GIVEN ENTRIES:
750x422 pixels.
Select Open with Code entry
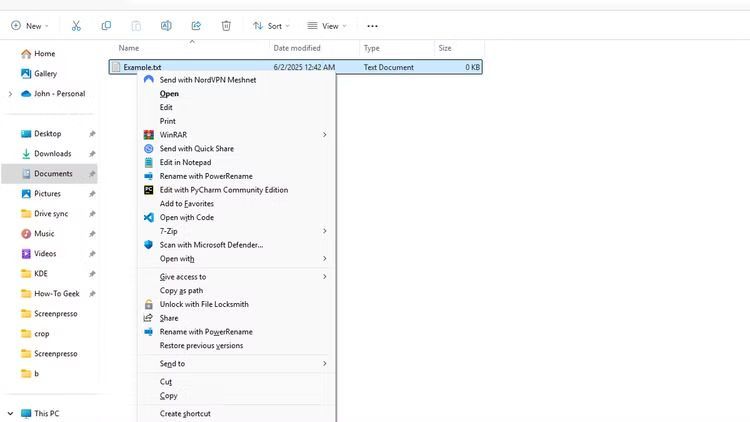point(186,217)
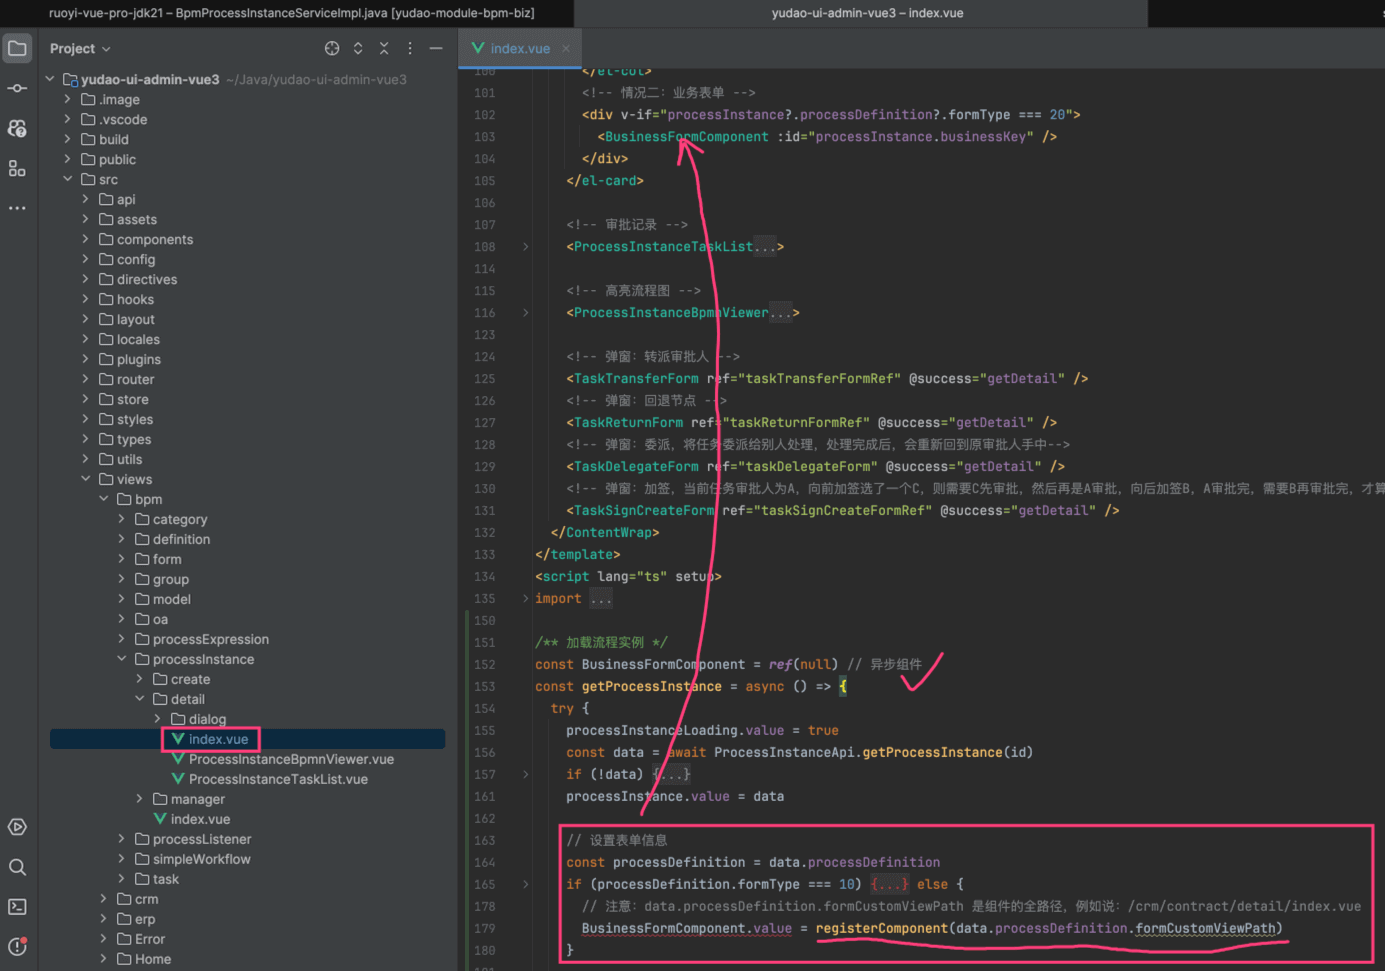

--

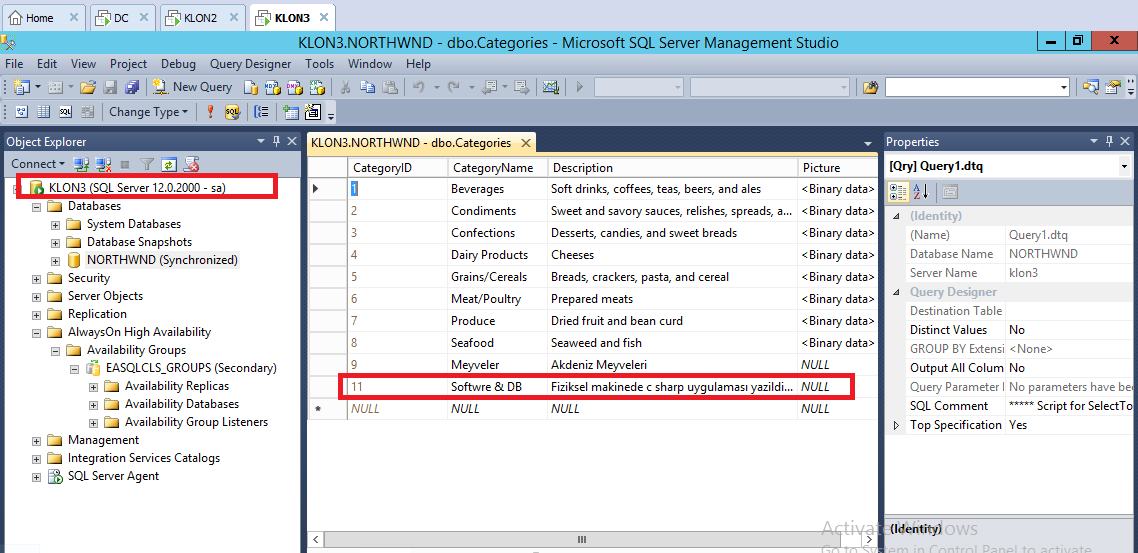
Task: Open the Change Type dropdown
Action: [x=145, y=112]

SHORT EXERCISE:
Identify every line in the data above that contains the word "Open", and copy each of those lines in full.

ANSWER FOR THIS EXERCISE:
Select Open with Code entry
Task: Open the Change Type dropdown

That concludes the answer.